## TASK TO COMPLETE
Both the line with "Given: Select Internet" and the line with "You are a computer-use agent. This" in the records below must appear in the output, along with every line between them, exactly and with nothing added.

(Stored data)
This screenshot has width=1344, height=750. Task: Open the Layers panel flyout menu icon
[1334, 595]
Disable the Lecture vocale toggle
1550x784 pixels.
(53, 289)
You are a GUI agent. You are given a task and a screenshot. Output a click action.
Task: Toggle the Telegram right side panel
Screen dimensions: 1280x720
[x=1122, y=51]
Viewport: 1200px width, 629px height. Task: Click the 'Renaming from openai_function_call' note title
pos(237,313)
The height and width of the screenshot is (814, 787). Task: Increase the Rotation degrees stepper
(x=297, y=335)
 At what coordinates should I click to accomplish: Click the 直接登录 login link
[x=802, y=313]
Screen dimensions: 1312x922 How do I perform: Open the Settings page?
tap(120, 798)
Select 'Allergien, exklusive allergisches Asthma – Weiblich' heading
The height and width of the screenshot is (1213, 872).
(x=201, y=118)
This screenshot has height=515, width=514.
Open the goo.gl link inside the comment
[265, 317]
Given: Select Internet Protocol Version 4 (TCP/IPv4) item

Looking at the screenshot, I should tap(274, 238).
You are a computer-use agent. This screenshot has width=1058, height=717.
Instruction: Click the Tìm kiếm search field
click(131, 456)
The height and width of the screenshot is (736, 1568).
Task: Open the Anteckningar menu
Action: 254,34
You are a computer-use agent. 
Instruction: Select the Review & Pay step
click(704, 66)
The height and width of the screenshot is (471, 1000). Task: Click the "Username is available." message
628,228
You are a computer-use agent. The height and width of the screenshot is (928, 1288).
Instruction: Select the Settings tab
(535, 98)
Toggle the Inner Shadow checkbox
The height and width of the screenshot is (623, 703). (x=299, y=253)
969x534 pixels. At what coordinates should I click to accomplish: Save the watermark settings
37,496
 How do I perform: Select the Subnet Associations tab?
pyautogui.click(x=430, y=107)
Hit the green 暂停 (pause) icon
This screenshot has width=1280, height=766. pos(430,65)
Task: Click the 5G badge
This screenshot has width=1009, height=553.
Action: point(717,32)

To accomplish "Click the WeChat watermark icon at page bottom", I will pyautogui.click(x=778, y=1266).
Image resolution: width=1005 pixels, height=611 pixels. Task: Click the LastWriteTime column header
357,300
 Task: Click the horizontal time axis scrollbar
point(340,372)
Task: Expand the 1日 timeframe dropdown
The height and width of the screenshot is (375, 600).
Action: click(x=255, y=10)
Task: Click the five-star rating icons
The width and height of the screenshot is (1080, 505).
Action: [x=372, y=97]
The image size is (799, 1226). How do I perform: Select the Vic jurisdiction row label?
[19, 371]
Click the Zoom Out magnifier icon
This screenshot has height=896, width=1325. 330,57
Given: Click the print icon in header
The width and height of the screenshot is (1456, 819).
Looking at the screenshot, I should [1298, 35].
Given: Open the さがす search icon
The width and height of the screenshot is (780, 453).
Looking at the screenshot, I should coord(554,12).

## FINAL ANSWER
Given: Select Internet Protocol Version 4 (TCP/IPv4) item

Looking at the screenshot, I should tap(274, 238).
You are a computer-use agent. This screenshot has width=1058, height=717.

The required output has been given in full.